── Document section

If you really need a mixture of constants and variables as module globals, you can use the enum module to create named attribute values of a class definition. You get constants and a namespace. It's pretty sweet.

Lack of Privacy

It appears to be an article of faith that a private keyword is unconditionally required.

Looking at the history of OO languages, it looks like private seems to have been introduced with C++. Not every OO language has the same notion of private the C++ has. CLU has no concept of private. Smalltalk considers instance variables equivalent to C++ protected, not private. Eiffel has a particularly sophisticated feature exportation that doesn't involve a trivial private/public distinction.

Since many languages that aren't C++ or Java have a variety of approaches, it appears private isn't required. The next question, then, is it necessary?

It really helps to have a concrete example of a place where a private method or attribute was absolutely essential. And it helps to do this in a way that a leading _ on the variable name -- every time it's used -- is more confusing than a keyword like private somewhere else in the code.

It also helps when the example does not involve a hypothetical Idiot Developer who (a) doesn't read the documentation and (b) doesn't understand the _leading_underscore variable, and can still manage to use the class. It's not that this developer doesn't exist; it's questionable whether or not a complex language feature is better than a little time spent on a code review.

────

Rewrite the section about privacy from the words "It appears to" through "trivial private/public distinction.", changing "instance variables" to "member variables".

── Data listing

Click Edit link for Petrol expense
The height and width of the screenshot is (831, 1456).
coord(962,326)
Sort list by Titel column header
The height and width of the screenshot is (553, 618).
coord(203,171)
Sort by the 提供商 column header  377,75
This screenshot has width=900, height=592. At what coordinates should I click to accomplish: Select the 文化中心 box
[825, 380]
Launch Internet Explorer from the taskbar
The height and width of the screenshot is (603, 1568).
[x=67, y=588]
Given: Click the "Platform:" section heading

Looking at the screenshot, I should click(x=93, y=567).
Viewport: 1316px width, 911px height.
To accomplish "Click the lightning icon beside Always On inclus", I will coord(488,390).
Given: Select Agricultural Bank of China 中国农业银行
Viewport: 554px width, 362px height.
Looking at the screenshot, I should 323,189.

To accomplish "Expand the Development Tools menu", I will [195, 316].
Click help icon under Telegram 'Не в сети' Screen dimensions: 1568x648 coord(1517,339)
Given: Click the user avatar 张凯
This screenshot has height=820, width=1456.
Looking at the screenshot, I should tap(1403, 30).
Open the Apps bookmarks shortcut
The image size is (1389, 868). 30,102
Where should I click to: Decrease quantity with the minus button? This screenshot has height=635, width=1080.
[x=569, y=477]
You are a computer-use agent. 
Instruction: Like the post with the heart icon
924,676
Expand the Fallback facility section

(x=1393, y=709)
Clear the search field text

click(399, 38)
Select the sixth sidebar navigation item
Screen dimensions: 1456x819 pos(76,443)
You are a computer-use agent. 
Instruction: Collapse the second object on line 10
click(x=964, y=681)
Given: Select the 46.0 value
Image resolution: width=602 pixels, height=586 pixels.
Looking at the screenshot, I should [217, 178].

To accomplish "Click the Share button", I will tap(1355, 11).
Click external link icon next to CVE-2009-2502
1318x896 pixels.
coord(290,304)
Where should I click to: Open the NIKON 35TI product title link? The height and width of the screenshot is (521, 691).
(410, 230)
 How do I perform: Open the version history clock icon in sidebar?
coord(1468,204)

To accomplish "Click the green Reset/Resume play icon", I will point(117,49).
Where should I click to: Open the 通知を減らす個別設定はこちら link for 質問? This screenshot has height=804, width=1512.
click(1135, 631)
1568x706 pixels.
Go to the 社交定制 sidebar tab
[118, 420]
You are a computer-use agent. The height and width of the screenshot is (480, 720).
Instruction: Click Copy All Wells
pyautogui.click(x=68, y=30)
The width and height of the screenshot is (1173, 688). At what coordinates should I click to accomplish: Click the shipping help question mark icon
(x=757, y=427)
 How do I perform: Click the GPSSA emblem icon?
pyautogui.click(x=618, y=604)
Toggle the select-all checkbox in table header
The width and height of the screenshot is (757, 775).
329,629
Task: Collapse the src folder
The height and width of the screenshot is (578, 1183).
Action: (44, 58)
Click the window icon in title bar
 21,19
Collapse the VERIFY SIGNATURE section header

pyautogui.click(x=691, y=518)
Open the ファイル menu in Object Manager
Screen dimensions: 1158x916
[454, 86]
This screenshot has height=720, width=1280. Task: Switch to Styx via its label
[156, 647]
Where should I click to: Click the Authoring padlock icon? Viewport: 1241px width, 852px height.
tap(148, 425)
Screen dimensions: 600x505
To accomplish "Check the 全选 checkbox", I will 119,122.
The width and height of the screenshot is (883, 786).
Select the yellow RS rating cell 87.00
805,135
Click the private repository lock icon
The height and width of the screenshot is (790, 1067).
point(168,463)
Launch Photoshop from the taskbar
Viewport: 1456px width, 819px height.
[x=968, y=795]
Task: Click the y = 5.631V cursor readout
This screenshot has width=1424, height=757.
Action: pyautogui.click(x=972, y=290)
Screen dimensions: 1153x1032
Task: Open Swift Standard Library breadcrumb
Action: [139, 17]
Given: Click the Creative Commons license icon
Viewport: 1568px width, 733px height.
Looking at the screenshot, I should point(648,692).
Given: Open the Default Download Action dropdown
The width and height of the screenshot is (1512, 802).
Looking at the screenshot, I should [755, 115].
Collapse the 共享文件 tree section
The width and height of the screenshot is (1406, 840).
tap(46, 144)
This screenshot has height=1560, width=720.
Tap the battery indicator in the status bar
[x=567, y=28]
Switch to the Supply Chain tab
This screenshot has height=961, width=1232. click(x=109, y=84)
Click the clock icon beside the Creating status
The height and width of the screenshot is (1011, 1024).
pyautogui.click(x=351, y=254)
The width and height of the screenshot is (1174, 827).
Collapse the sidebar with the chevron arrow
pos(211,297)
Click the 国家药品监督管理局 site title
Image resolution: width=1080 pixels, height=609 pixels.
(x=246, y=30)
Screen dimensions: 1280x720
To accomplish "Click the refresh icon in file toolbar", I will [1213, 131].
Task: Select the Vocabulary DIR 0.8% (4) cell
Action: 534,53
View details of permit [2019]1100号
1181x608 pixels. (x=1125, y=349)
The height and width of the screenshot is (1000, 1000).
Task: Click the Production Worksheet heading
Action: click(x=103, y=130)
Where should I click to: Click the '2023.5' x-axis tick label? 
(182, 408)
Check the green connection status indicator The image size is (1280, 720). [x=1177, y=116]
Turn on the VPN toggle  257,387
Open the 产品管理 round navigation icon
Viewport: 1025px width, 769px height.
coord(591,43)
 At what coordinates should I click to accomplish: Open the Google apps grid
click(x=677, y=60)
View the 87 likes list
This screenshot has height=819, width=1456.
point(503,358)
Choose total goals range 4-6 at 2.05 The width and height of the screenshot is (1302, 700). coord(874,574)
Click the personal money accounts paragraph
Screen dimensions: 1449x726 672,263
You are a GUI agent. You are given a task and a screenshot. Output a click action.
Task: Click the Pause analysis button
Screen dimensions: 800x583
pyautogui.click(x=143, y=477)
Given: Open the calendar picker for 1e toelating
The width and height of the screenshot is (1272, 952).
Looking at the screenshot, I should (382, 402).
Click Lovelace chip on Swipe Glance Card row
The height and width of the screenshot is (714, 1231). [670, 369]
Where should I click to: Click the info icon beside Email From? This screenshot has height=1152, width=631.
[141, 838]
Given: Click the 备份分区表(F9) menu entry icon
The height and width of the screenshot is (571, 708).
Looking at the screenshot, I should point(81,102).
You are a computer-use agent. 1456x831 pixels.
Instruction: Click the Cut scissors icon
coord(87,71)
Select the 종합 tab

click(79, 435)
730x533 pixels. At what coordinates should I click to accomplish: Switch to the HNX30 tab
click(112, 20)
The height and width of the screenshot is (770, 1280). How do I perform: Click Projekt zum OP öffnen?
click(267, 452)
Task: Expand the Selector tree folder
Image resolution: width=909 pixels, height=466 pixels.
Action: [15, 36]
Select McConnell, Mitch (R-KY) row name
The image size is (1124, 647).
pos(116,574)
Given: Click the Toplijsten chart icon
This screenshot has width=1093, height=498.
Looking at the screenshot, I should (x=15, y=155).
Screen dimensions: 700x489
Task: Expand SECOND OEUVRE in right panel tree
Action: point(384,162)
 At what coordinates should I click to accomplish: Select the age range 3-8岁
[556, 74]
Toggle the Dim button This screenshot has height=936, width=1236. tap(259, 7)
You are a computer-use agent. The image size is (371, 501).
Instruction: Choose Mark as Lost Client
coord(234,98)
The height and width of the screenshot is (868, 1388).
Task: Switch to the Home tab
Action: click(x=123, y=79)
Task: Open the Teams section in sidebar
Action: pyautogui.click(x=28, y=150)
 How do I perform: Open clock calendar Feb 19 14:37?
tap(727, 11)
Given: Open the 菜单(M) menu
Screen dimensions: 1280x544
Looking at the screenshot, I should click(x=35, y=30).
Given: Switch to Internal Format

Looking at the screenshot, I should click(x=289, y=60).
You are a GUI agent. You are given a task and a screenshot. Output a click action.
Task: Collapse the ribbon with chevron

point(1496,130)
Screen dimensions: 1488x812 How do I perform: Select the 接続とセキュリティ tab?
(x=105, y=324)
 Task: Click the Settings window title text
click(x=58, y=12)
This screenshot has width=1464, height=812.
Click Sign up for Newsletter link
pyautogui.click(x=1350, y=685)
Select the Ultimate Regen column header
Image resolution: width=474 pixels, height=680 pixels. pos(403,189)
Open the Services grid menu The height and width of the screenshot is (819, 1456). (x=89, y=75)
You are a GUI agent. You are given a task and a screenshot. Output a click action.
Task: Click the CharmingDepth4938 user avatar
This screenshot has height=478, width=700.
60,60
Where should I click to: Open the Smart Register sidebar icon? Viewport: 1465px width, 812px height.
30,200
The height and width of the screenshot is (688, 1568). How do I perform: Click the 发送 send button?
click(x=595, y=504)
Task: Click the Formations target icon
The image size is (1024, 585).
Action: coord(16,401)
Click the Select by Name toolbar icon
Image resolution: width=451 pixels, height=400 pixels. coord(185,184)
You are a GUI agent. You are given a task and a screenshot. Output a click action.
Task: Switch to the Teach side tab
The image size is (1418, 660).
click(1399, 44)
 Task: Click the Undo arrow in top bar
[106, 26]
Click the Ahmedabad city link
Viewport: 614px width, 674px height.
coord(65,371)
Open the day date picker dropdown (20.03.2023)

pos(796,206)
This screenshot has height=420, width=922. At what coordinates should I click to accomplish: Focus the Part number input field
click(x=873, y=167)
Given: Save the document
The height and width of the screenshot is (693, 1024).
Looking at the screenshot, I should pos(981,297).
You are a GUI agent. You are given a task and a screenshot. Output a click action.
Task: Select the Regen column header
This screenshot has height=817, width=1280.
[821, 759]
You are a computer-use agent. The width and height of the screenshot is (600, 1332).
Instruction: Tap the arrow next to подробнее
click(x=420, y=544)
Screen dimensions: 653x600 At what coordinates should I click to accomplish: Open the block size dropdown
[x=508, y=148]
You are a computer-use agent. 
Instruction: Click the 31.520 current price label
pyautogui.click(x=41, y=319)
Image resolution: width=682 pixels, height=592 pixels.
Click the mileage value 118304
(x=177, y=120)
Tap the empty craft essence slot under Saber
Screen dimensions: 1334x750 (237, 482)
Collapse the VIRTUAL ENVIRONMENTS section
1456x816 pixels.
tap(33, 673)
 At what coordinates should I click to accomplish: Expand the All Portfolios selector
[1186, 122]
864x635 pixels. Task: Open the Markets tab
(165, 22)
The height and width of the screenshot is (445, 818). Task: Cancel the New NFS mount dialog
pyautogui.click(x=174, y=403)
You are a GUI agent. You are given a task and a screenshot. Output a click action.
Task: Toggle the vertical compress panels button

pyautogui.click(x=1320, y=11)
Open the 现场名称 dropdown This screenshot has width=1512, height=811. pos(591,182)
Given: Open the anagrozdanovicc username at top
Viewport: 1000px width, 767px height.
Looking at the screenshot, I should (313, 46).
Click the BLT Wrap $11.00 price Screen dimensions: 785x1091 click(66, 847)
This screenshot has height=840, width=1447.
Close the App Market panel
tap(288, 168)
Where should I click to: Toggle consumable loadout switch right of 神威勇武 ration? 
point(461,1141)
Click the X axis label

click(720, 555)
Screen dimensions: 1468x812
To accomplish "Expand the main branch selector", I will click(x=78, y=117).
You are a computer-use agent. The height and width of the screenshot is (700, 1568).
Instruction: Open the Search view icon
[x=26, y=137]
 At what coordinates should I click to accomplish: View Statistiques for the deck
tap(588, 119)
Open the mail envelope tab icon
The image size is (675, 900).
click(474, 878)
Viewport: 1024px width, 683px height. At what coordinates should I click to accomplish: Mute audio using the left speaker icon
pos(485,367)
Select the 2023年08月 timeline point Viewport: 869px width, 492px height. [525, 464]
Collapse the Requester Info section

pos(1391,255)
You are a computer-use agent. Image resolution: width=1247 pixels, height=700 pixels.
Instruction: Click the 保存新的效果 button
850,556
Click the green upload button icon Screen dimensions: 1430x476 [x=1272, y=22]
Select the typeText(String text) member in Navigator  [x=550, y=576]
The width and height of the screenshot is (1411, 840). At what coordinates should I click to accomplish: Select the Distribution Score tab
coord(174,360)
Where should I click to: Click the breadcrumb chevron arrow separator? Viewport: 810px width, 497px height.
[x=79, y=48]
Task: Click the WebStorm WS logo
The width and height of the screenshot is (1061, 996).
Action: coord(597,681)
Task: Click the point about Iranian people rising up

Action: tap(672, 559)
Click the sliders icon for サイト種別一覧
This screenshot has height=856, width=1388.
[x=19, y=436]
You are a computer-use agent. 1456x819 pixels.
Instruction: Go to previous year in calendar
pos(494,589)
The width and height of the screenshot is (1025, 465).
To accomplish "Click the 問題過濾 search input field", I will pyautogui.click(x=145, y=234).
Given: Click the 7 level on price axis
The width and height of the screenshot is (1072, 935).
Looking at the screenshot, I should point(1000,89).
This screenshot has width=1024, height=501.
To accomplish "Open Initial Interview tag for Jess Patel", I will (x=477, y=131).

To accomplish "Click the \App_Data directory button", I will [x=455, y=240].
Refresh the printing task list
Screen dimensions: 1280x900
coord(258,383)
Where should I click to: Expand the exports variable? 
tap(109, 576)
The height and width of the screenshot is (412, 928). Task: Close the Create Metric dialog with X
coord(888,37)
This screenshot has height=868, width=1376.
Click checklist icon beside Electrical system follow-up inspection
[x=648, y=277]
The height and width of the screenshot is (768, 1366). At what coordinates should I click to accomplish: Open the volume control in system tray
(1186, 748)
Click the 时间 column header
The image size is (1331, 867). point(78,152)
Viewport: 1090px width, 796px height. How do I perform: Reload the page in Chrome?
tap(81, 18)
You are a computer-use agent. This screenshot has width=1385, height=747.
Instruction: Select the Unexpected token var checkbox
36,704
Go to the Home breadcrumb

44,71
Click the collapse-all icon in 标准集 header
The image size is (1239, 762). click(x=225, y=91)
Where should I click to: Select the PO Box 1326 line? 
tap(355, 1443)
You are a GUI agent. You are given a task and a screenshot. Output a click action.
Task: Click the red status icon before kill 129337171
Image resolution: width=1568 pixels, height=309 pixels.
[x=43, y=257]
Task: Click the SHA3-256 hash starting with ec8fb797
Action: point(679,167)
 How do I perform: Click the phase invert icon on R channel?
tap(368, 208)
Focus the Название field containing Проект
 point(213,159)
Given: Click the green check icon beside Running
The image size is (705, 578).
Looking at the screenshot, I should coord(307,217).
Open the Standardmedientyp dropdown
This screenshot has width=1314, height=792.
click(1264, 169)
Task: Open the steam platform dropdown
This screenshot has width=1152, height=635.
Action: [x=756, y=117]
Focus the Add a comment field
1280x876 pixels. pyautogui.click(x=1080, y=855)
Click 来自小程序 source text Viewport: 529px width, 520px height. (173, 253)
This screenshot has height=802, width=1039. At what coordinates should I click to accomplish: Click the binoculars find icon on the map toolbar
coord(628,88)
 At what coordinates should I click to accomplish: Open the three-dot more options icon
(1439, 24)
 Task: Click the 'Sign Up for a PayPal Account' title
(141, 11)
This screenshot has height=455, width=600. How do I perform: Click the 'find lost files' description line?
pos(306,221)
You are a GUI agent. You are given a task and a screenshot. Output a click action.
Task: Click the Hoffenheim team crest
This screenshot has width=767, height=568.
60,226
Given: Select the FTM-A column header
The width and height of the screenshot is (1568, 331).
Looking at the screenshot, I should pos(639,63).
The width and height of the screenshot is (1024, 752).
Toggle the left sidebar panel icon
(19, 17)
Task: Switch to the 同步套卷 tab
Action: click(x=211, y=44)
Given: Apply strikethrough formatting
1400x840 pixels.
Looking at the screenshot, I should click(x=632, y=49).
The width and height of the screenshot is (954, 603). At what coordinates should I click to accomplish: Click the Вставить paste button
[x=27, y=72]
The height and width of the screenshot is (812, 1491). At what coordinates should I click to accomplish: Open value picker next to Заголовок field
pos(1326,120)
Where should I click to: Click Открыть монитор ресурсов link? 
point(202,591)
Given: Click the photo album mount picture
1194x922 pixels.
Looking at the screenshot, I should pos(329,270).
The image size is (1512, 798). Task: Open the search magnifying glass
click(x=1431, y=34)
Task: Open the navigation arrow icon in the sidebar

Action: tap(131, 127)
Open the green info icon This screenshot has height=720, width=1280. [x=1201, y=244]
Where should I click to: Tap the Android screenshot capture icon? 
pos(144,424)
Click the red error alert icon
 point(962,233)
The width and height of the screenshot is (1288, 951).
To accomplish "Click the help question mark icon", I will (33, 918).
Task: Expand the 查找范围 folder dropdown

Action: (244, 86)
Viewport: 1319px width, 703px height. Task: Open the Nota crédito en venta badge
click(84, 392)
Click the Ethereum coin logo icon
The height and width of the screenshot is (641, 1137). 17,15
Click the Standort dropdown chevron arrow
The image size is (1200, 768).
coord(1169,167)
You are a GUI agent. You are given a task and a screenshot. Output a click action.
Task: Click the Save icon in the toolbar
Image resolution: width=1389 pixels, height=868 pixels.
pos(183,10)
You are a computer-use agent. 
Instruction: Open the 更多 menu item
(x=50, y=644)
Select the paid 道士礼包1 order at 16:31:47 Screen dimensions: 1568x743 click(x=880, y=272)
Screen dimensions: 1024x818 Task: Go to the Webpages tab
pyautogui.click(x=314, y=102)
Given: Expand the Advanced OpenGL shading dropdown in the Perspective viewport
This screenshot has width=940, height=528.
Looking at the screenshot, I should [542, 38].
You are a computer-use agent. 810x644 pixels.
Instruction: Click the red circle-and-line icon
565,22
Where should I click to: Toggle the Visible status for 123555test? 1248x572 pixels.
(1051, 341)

────

§ **Exercise output**
It appears to be an article of faith that a private keyword is unconditionally required.

Looking at the history of OO languages, it looks like private seems to have been introduced with C++. Not every OO language has the same notion of private the C++ has. CLU has no concept of private. Smalltalk considers member variables equivalent to C++ protected, not private. Eiffel has a particularly sophisticated feature exportation that doesn't involve a trivial private/public distinction.